Saturday, December 13, 2014

TEACH YOUR CHILDREN WELL

In Teach Your Children Well, I had a different approach.  Rather than starting with people in poses and putting them together, I started with an idea and found people to put into it. I knew that I wanted a picture of an innocent child being influenced by an unsavory part of the culture.  In this case, military glory. So I had to set out to find the posers. Since I don't have much knowledge of what a soldier looks like in battle, carrying a gun, I turned to tv and movies as a source because that is such an abundant source.  I found a tv series called Over There and rented an episode on Netflix. I actually watched it even though it was the sort of show that I hate every thing about. Using a screen capture app, I went through it frame by frame and collected a lot of images that I thought would be suitable, finally settling on this one. So I had the soldier and the sand.  Once again, a picture of a grandchild appeared in my email that fit in perfectly.  The child was a girl, sitting on a rock and not holding a toy gun.  I had to look on the Internet again for the image of a toy gun.  It turns out that there are more realistic toy guns on the market that I could ever have imagined. So I changed her into a boy, put the gun into her hands and sat her down on the sand.  I think this picture has a sort of dream like quality which I tried to achieve by blurring the soldier a bit.  It differers from much of my work because it is simple in structure. It is my favorite in this group, though.

Monday, December 8, 2014

Collateral Damage - a painting about politics


Collateral damage was first conceived as a live model portrait study done in one of the painting groups that I have been attending for the last thirteen years.  The young man just sat down in front of a flag that someone had put up and the result was the small painting, theirs not to reason why.  Everyone thought that it represented a young innocent being dragged off to war.  They I saw a photo of a politician in a magazine and made the tiny portrait red white and blure.  I wanted to develop them into a bigger painting and I thought of having the politician shielding the eyes and mind of the young man.  I had two of my friends stand and pose like this, one with her hand in front of but not touching the eyes of the other.  I don't know what any guns look like, so I had to look at the Internet for that,  since the soldier is an victim in this picture, I wanted more victims and the models for them were supplied by pictures that my son had emailed me of my adorable grandchildren.  The mother figure, I just put in and I feel the she is the weakest link.  I may take here out.  That is possible, you know, even after years have passed.  I wanted to symbolize the USA with the flag, so by this time, it was an easy leap from amber waves of grain to hills of the stars and stripes.

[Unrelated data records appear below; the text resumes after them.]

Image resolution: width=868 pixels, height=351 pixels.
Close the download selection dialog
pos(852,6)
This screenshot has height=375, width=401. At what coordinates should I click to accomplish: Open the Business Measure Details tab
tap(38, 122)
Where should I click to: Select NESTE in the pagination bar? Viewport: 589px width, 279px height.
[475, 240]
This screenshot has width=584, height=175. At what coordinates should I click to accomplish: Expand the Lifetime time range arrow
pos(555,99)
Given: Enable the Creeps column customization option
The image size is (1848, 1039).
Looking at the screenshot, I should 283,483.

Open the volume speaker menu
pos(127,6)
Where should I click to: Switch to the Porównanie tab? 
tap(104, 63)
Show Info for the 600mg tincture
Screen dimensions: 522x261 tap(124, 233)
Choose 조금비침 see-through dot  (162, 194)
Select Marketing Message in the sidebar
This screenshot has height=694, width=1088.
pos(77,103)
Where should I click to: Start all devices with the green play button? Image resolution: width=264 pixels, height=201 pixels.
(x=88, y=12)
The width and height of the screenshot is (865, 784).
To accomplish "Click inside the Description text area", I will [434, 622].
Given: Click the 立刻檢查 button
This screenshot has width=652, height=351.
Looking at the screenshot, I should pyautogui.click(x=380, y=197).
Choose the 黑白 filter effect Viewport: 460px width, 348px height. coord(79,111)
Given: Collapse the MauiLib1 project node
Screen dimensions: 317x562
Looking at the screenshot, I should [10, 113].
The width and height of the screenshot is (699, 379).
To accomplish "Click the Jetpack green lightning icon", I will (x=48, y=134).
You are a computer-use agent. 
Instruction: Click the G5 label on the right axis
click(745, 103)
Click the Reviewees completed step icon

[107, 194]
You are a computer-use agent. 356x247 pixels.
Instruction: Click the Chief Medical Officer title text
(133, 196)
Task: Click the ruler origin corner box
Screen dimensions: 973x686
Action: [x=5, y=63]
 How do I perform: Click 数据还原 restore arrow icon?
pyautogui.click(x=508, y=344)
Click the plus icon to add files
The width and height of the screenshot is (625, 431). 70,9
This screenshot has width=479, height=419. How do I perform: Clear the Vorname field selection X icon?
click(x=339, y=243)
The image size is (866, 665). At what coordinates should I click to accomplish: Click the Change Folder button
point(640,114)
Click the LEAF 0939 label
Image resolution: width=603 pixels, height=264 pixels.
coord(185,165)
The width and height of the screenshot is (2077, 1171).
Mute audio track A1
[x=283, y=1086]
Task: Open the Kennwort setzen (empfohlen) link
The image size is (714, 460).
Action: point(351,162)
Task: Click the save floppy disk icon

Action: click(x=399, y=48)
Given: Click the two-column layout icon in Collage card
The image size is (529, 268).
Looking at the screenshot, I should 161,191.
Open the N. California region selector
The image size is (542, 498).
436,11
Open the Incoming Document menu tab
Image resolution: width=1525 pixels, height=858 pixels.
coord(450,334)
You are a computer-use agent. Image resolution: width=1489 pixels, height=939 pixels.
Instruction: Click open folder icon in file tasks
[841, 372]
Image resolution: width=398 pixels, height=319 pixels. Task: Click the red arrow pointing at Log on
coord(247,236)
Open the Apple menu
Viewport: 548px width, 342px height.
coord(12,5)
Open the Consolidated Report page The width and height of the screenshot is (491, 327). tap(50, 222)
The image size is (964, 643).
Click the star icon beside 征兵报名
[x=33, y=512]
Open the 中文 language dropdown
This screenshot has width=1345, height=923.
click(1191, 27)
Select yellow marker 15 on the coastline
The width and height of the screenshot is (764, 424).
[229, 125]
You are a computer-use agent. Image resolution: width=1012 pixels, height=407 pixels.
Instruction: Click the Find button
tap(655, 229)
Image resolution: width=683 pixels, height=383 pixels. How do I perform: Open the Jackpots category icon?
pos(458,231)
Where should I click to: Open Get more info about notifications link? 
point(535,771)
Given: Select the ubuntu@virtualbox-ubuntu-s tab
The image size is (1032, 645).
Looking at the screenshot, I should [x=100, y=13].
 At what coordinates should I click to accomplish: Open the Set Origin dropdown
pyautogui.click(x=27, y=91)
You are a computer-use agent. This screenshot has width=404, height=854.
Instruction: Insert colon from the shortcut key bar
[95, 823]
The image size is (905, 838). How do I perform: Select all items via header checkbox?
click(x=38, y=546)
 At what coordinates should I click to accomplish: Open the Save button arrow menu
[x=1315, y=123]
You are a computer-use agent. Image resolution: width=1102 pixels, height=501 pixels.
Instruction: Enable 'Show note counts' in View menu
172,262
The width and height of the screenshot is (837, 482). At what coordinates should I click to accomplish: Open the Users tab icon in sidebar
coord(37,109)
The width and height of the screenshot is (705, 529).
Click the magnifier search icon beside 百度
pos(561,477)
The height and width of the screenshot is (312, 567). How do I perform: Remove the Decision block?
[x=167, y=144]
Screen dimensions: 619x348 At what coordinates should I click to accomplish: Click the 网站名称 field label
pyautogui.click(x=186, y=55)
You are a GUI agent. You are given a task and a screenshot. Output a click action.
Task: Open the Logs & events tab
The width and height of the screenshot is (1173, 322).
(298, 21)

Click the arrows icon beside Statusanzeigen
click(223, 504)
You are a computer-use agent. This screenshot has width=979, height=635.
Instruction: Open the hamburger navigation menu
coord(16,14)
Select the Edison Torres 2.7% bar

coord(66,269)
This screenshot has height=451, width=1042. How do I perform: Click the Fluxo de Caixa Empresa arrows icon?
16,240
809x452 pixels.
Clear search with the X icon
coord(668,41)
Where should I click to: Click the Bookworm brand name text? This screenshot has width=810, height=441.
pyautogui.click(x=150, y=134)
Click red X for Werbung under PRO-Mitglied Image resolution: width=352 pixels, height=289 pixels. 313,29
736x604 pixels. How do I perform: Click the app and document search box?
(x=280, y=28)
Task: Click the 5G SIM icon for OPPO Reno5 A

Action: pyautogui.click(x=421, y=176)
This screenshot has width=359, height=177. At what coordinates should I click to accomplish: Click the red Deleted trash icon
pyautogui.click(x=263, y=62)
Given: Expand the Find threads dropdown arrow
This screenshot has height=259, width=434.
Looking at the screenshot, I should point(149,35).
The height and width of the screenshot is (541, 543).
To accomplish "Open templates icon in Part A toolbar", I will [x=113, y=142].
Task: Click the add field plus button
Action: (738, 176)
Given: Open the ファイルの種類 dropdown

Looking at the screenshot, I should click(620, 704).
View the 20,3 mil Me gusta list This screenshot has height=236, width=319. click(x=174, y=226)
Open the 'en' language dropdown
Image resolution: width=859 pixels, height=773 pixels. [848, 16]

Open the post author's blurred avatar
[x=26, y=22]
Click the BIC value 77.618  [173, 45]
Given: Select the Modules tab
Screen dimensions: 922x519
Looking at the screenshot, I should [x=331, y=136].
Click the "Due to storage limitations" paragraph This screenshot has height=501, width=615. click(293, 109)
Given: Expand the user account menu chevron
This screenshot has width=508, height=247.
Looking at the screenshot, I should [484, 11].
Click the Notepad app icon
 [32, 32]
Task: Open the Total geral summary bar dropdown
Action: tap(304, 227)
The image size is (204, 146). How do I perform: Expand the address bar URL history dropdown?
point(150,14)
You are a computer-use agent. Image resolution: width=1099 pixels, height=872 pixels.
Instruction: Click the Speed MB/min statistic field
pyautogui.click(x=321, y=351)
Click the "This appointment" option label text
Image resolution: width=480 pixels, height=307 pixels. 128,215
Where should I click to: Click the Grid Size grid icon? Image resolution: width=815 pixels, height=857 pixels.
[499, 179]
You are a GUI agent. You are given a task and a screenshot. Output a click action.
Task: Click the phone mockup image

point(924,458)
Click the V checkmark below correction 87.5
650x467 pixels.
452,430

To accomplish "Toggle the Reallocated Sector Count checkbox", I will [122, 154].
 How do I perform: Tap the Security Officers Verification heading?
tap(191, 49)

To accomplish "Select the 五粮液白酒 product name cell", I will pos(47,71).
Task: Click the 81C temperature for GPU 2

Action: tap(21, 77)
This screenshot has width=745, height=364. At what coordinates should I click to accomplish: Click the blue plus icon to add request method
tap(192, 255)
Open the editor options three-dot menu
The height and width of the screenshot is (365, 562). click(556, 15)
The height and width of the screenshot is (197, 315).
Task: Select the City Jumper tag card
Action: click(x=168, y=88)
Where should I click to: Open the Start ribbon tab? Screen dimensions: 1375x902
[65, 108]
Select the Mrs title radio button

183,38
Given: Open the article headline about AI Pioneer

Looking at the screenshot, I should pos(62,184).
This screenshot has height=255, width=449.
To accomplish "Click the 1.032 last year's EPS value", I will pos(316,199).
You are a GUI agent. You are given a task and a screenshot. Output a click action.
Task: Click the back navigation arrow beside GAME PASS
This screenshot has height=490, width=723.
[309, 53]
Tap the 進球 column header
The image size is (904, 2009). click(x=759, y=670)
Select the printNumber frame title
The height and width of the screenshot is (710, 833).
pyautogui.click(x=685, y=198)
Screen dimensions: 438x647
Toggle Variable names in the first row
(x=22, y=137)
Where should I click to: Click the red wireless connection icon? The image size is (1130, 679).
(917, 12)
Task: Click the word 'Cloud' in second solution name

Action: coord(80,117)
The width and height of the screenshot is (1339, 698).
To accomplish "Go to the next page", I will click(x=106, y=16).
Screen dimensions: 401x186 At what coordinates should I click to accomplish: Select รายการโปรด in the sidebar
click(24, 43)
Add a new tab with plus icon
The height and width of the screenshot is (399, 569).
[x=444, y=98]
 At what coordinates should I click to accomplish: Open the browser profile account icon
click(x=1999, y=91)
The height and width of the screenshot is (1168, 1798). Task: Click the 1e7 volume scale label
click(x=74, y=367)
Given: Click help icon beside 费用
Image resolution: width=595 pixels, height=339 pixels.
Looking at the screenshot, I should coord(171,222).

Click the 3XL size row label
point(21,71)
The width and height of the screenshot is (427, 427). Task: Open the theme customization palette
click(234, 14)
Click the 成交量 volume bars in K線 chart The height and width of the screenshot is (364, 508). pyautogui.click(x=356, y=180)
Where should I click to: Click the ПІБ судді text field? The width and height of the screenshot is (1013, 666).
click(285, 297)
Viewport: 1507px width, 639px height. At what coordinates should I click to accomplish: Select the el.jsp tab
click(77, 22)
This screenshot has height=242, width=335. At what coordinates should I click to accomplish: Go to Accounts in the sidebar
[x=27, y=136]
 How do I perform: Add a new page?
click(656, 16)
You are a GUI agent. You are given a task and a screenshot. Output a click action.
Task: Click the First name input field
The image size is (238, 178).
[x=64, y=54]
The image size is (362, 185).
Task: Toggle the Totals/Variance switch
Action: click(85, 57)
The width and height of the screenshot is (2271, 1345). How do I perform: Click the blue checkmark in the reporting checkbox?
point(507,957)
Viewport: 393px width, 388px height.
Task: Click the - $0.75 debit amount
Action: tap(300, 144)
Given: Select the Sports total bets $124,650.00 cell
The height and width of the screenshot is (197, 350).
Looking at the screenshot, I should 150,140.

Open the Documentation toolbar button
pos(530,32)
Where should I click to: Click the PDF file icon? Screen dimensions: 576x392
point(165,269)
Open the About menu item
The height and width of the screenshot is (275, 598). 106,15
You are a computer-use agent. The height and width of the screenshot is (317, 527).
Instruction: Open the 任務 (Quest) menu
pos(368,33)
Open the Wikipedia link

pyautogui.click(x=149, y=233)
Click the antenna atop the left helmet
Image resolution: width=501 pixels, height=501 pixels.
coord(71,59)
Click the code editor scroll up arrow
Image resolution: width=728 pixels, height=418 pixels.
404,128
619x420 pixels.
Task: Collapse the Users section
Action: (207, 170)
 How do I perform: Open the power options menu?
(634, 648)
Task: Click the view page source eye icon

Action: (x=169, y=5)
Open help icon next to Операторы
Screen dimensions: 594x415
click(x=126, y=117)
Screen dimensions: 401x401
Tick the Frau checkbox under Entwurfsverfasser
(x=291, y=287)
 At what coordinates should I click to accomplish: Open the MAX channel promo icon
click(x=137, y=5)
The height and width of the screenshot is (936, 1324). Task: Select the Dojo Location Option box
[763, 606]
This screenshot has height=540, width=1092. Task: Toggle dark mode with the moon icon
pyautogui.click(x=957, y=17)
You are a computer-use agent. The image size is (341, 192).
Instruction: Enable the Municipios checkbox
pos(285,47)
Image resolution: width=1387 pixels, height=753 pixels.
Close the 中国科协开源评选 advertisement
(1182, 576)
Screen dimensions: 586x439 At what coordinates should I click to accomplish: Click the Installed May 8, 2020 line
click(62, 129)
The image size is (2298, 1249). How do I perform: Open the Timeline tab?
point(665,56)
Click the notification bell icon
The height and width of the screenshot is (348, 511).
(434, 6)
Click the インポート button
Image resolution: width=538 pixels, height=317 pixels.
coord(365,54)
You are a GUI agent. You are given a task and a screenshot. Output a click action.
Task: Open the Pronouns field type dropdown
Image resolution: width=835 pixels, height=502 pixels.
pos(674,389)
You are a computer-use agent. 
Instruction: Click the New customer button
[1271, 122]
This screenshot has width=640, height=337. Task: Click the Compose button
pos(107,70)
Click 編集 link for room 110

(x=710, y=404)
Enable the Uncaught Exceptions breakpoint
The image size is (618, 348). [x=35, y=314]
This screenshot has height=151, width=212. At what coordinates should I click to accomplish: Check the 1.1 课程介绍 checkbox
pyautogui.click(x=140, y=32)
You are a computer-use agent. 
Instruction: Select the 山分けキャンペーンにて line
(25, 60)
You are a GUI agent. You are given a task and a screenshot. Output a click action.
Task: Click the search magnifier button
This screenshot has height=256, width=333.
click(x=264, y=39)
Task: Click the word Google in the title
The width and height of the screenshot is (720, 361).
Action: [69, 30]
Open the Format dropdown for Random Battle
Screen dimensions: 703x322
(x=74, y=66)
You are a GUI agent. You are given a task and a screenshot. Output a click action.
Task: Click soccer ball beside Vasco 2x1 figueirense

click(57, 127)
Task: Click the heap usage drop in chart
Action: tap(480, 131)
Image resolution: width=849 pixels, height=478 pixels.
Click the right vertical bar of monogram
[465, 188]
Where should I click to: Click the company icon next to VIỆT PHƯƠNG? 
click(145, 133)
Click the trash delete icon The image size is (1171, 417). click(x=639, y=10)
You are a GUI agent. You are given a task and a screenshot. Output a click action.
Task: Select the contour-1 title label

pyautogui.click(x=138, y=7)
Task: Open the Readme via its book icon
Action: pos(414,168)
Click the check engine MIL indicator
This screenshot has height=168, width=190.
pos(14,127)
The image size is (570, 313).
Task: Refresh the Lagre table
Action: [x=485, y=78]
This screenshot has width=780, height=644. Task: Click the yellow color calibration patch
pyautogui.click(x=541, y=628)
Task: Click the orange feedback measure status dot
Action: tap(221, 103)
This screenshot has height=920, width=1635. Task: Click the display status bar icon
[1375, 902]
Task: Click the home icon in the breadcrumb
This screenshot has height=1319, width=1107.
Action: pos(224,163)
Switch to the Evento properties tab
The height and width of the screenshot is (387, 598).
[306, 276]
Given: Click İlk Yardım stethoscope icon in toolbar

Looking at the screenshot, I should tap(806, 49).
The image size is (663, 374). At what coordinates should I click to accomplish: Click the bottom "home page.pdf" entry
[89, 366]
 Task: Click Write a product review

Saturday, December 6, 2014

What a difference a color change makes



These are three incarnations of the same painting.  The first picture was taken after about thirty minutes of work from a live model.  I think it looks fresh and complete, and I might very well have stopped there.  The second  is the same painting after three hours of work.  It may be more refined but it is not particularly better, in my opinion.  I used the orangish tan back ground because it was close in color and tone to the original canvas color, which I thought was working pretty well. In the third example, I have decided that the warm background wasn't working, so I changed it to green.  I don't know if this is better or not. It is different and it contrasts with the skin tones, but that neutral background seems kind of pointless to me.  It might be better if I made it very dark - black, even.  Or put some objects in it. Or just moved on to another painting.  This is all practice, after all.